# [What the task requires]
In the listing below, print exactly the lines between the line holding "Click the (Eltérés mind) ---> button" and the line holding "At what coordinates", inclusive, and no more.

# [Records for the exercise]
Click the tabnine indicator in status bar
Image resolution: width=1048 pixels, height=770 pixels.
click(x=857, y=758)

---

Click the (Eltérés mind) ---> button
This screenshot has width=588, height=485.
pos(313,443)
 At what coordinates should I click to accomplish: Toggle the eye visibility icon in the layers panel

--

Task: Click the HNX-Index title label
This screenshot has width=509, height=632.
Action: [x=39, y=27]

# [Finished task]
Click the (Eltérés mind) ---> button
This screenshot has width=588, height=485.
pos(313,443)
 At what coordinates should I click to accomplish: Toggle the eye visibility icon in the layers panel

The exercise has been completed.